_Task to carry out_: Please return every record exactly as it appears.

_Task data_:
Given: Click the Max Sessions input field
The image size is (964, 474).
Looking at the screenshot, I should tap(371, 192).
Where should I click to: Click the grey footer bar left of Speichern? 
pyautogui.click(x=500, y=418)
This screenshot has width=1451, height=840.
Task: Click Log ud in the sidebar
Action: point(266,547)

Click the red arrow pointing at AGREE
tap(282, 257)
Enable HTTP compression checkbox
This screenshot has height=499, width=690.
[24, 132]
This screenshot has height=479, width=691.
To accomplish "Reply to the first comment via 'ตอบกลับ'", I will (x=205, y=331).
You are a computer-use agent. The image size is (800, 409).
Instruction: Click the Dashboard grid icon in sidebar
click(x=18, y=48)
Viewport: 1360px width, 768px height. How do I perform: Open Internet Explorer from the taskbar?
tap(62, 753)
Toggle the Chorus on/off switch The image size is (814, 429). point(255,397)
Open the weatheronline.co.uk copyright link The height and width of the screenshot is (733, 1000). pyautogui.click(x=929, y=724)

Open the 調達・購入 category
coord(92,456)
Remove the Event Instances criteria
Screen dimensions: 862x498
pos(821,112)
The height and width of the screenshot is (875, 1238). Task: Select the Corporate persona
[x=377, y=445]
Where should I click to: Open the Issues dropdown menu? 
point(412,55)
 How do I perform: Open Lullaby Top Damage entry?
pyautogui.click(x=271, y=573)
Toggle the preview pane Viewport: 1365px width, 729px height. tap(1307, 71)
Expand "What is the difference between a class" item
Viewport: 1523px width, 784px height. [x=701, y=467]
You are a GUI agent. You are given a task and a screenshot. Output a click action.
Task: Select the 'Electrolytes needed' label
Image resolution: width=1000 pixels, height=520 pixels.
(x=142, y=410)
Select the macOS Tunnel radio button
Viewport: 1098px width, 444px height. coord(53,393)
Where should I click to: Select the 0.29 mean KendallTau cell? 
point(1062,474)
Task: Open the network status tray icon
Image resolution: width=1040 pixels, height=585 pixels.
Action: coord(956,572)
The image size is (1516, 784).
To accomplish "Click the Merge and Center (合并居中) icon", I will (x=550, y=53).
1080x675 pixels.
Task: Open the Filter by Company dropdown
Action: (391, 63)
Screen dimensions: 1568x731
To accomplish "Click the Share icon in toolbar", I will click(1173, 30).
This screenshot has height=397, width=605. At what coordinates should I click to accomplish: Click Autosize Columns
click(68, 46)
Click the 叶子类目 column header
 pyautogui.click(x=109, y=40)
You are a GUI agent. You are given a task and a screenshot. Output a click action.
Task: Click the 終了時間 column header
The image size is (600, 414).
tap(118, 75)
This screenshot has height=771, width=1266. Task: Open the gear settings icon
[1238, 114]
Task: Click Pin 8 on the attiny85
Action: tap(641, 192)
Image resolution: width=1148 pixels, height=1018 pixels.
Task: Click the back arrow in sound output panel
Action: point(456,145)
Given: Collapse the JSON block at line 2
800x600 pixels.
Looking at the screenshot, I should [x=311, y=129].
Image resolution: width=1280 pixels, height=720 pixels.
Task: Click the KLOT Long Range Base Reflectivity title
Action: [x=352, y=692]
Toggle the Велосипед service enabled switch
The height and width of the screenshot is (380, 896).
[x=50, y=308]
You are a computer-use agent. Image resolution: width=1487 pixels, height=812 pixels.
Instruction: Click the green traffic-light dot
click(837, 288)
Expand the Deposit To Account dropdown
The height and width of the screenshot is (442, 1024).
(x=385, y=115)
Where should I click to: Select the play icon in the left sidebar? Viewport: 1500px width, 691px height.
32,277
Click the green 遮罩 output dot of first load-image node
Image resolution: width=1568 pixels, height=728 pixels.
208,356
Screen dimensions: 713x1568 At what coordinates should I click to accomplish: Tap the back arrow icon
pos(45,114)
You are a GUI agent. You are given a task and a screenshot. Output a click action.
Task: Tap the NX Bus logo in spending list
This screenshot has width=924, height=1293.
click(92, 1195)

_Output below_:
Given: Click the Max Sessions input field
The image size is (964, 474).
Looking at the screenshot, I should tap(371, 192).
Where should I click to: Click the grey footer bar left of Speichern? 
pyautogui.click(x=500, y=418)
This screenshot has width=1451, height=840.
Task: Click Log ud in the sidebar
Action: point(266,547)

Click the red arrow pointing at AGREE
tap(282, 257)
Enable HTTP compression checkbox
This screenshot has height=499, width=690.
[24, 132]
This screenshot has height=479, width=691.
To accomplish "Reply to the first comment via 'ตอบกลับ'", I will (x=205, y=331).
You are a computer-use agent. The image size is (800, 409).
Instruction: Click the Dashboard grid icon in sidebar
click(x=18, y=48)
Viewport: 1360px width, 768px height. How do I perform: Open Internet Explorer from the taskbar?
tap(62, 753)
Toggle the Chorus on/off switch The image size is (814, 429). point(255,397)
Open the weatheronline.co.uk copyright link The height and width of the screenshot is (733, 1000). pyautogui.click(x=929, y=724)

Open the 調達・購入 category
coord(92,456)
Remove the Event Instances criteria
Screen dimensions: 862x498
pos(821,112)
The height and width of the screenshot is (875, 1238). Task: Select the Corporate persona
[x=377, y=445]
Where should I click to: Open the Issues dropdown menu? 
point(412,55)
 How do I perform: Open Lullaby Top Damage entry?
pyautogui.click(x=271, y=573)
Toggle the preview pane Viewport: 1365px width, 729px height. tap(1307, 71)
Expand "What is the difference between a class" item
Viewport: 1523px width, 784px height. [x=701, y=467]
You are a GUI agent. You are given a task and a screenshot. Output a click action.
Task: Select the 'Electrolytes needed' label
Image resolution: width=1000 pixels, height=520 pixels.
(x=142, y=410)
Select the macOS Tunnel radio button
Viewport: 1098px width, 444px height. coord(53,393)
Where should I click to: Select the 0.29 mean KendallTau cell? 
point(1062,474)
Task: Open the network status tray icon
Image resolution: width=1040 pixels, height=585 pixels.
Action: coord(956,572)
The image size is (1516, 784).
To accomplish "Click the Merge and Center (合并居中) icon", I will (x=550, y=53).
1080x675 pixels.
Task: Open the Filter by Company dropdown
Action: (391, 63)
Screen dimensions: 1568x731
To accomplish "Click the Share icon in toolbar", I will click(1173, 30).
This screenshot has height=397, width=605. At what coordinates should I click to accomplish: Click Autosize Columns
click(68, 46)
Click the 叶子类目 column header
 pyautogui.click(x=109, y=40)
You are a GUI agent. You are given a task and a screenshot. Output a click action.
Task: Click the 終了時間 column header
The image size is (600, 414).
tap(118, 75)
This screenshot has height=771, width=1266. Task: Open the gear settings icon
[1238, 114]
Task: Click Pin 8 on the attiny85
Action: tap(641, 192)
Image resolution: width=1148 pixels, height=1018 pixels.
Task: Click the back arrow in sound output panel
Action: point(456,145)
Given: Collapse the JSON block at line 2
800x600 pixels.
Looking at the screenshot, I should [x=311, y=129].
Image resolution: width=1280 pixels, height=720 pixels.
Task: Click the KLOT Long Range Base Reflectivity title
Action: [x=352, y=692]
Toggle the Велосипед service enabled switch
The height and width of the screenshot is (380, 896).
[x=50, y=308]
You are a computer-use agent. Image resolution: width=1487 pixels, height=812 pixels.
Instruction: Click the green traffic-light dot
click(837, 288)
Expand the Deposit To Account dropdown
The height and width of the screenshot is (442, 1024).
(x=385, y=115)
Where should I click to: Select the play icon in the left sidebar? Viewport: 1500px width, 691px height.
32,277
Click the green 遮罩 output dot of first load-image node
Image resolution: width=1568 pixels, height=728 pixels.
208,356
Screen dimensions: 713x1568 At what coordinates should I click to accomplish: Tap the back arrow icon
pos(45,114)
You are a GUI agent. You are given a task and a screenshot. Output a click action.
Task: Tap the NX Bus logo in spending list
This screenshot has width=924, height=1293.
click(92, 1195)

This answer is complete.